Close to four years after the release of their second studio album, on February 4, 2022, the Minneapolis based indie pop band, Hippo Campus, released their newest album LP3. This record struck me as a new sound, instrumentally, accompanied by the classic lyrics of self reflection and realism true to Hippo Campus’s first two studio albums. 

 Although impressively in tune with their inner dialogue, the young and newly formed band had only begun to experience life post-high school and into the haze of adulthood. Hippo Campus continued to write with extreme vulnerability with their second album Bambi and continued that intimacy with LP3.  

Four years after the release of Bambi, Hippo Campus re-introduced themselves as storytellers with nothing to prove and everything to gain. They craft songs with such intensity, it is impossible to listen without recognizing the passion behind the songs they sing. It is a refreshing change to see the confusion of adulthood openly embraced instead of cowardly hidden away, the album creates community. A community of adults who sit in the feeling of being low and instead of neglecting themselves, they seize their emotions and accept that they are not alone in their lowness. In contrast, it highlights the best that life has to offer from love and friendships to the freedom to be an individual and create your own identity. 

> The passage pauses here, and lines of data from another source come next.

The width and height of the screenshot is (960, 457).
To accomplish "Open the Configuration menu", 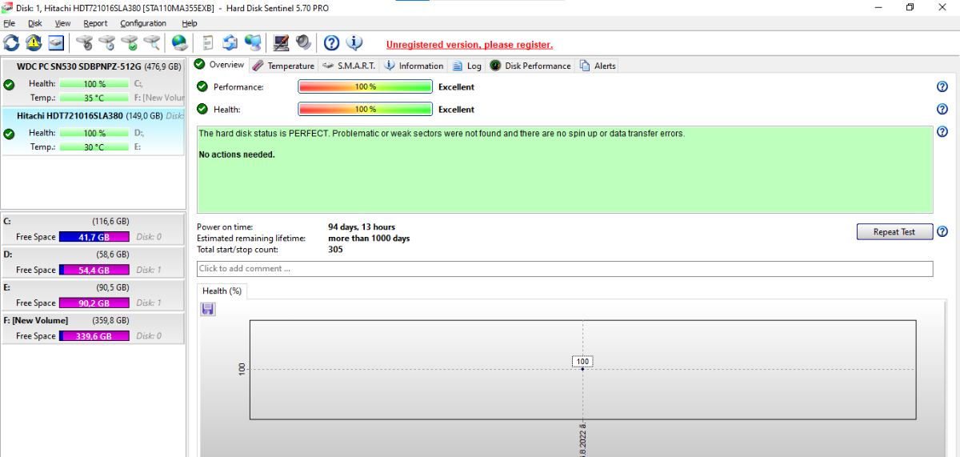I will (143, 23).
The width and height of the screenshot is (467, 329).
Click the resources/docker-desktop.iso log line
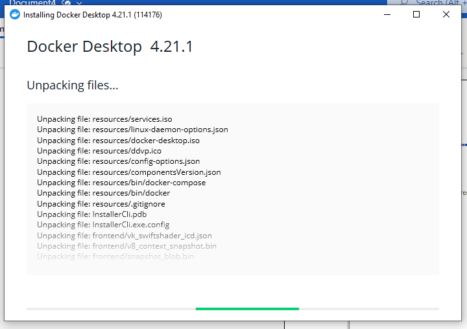point(118,140)
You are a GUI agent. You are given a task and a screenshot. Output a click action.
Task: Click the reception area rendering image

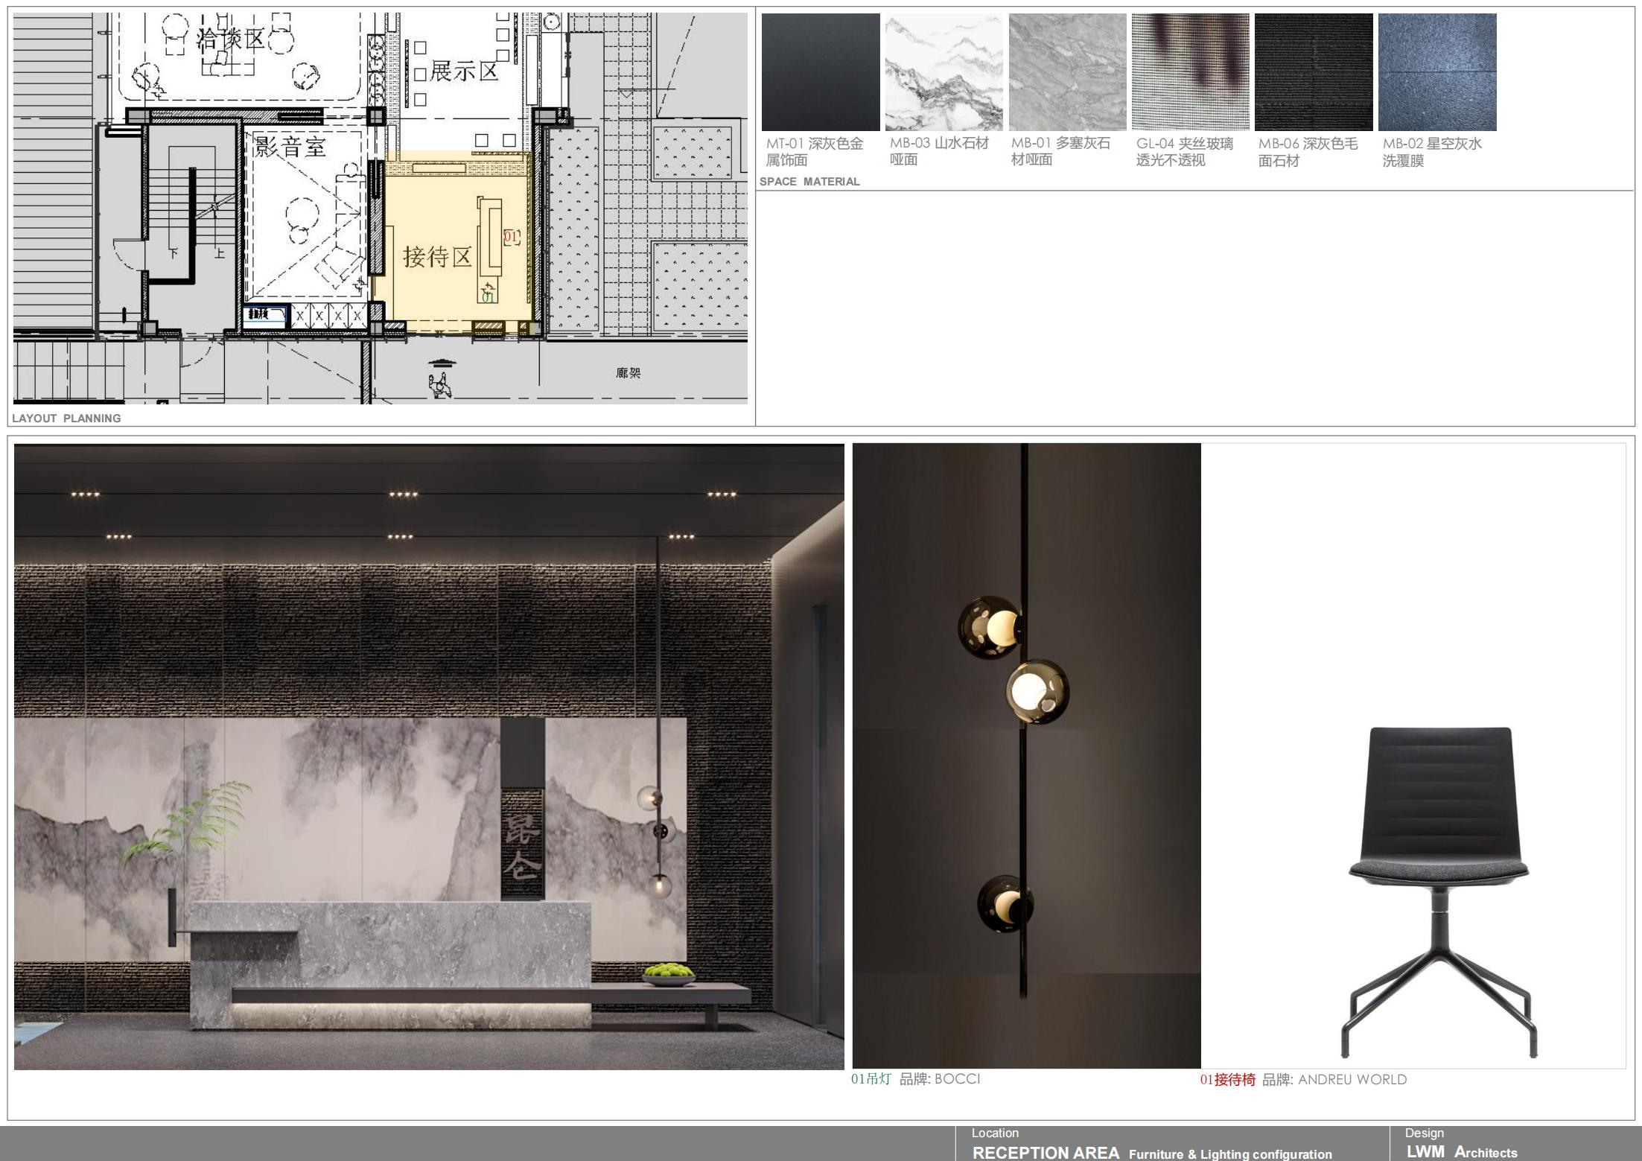click(x=429, y=757)
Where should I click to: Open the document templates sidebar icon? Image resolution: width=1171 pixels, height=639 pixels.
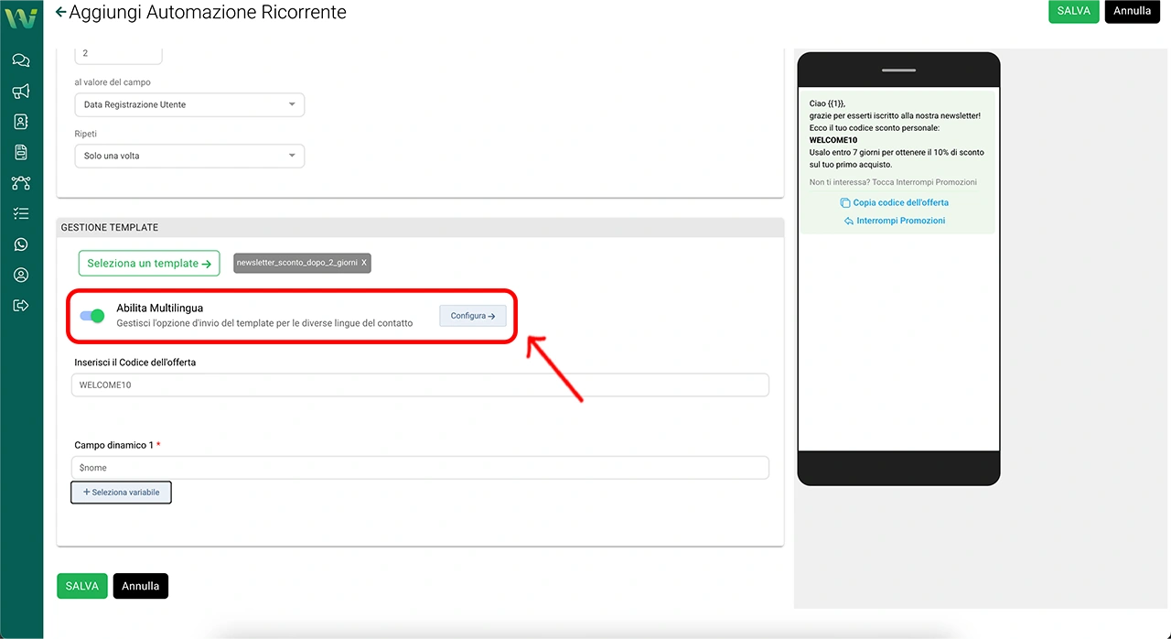21,152
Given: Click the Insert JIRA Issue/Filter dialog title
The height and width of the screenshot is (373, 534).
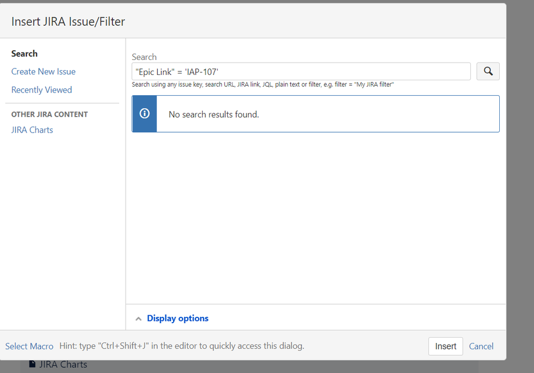Looking at the screenshot, I should pyautogui.click(x=68, y=21).
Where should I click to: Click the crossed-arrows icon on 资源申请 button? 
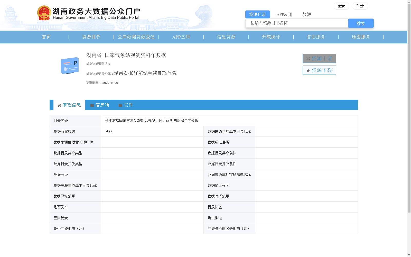(308, 58)
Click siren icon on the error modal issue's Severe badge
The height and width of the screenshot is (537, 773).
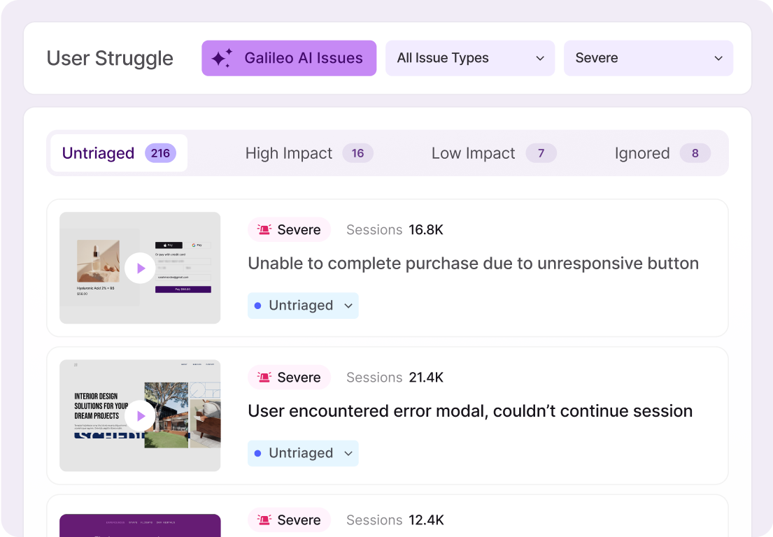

Long term fans are introduced to a new Hippo Campus sound on this album, but it’s easy to see how the past albums and EPs have acted as stepping stones for this fully developed and altered way of making music. They have officially switched out their prior lyrical approach of poetic prose for a kicky take on just what being alive means.

The album kicks off with a bang. A horn bellows out and resonates until fading into a much calmer accompaniment reminding me of a dreamlike state. “2 Young 2 Die”, as we’re reminded multiple times from an echoey voice. This song encompasses the urge to dream and do something big in your life even if you don’t exactly know what that is yet. “So elusive like a, like a white stallion/ I wanna take it for a ride”. The lyrics and discombobulation of sounds are reminiscent of a 2016 The 1975 sound.

The second track “Blew Its” focuses on the difficulties and even failures we face with a similar association of ideas as the first track. The last verse was the best part of the song in my opinion.

The album continues to discuss the difficulties about growing up like being stuck in a relationship that’s heavily one sided in “Ride or Die,” or the innate youthly desire to run away with your first love on “Understand.”

An essential element in this album would be the idea that sometimes adulthood contains periods of isolation and in that, you must find the will to do what is best for you because no one tells you what to do anymore, you are in charge of yourself. Jake Luppen, the lead vocalist sings, “kissing boys, missing work, got hungover from your words…all these nights are a blur” (“Boys”). He vulnerably shares his own path to discovering the person he is meant to be and clearly depicts that the path is not clear or linear but he’s young and has time to figure it all out, mistakes included. 

I would like to highlight “Scorpio.” As a long standing Hippo Campus fan this is definitely an experimental style for them. The vocals are airy and light and the instrumental is digestible with a slight guitar and trumpet mash up in the background. Interesting track.

My favorite song from this album is definitely “Listerine”. Lyrically, no song on the album comes close to this one. The melodically sweet vocals paired with the bold and dark vocals feels like an oxymoron that just works. 

Additionally, the song “Bang Bang” begins as a fast piano melody introduces the tale of the inevitable end of a long-distance relationship. Luppen sings, “We’re pulled in two directions/I’m not that guy” (Bang Bang). Although silly in hindsight, it can be understood why it is easy to stay in something you are comfortable in, even if it hurts you more the longer you stay. Real-life example: Staying in bed and hitting snooze even when you know that the time for you to get up has long passed. It is easier and more comfortable to lay in your bed for a few more minutes. 

LP3 ticks off every small issue in youth that feels like a tragedy in the matter of a mere 33 minutes. And every minute of the almost four year wait was worth it.  If you do not have time to listen to the album in its entirety allow me to make a few suggestions: “Ride or Die”, “Semi Pro”, “Bang Bang”, and “Blew Its”. 

In conclusion, I highly recommend the album. Although it encourages deep thought on intricate topics such as identity and maturity, it superficially serves as an indie-rock album with nothing but dance hits.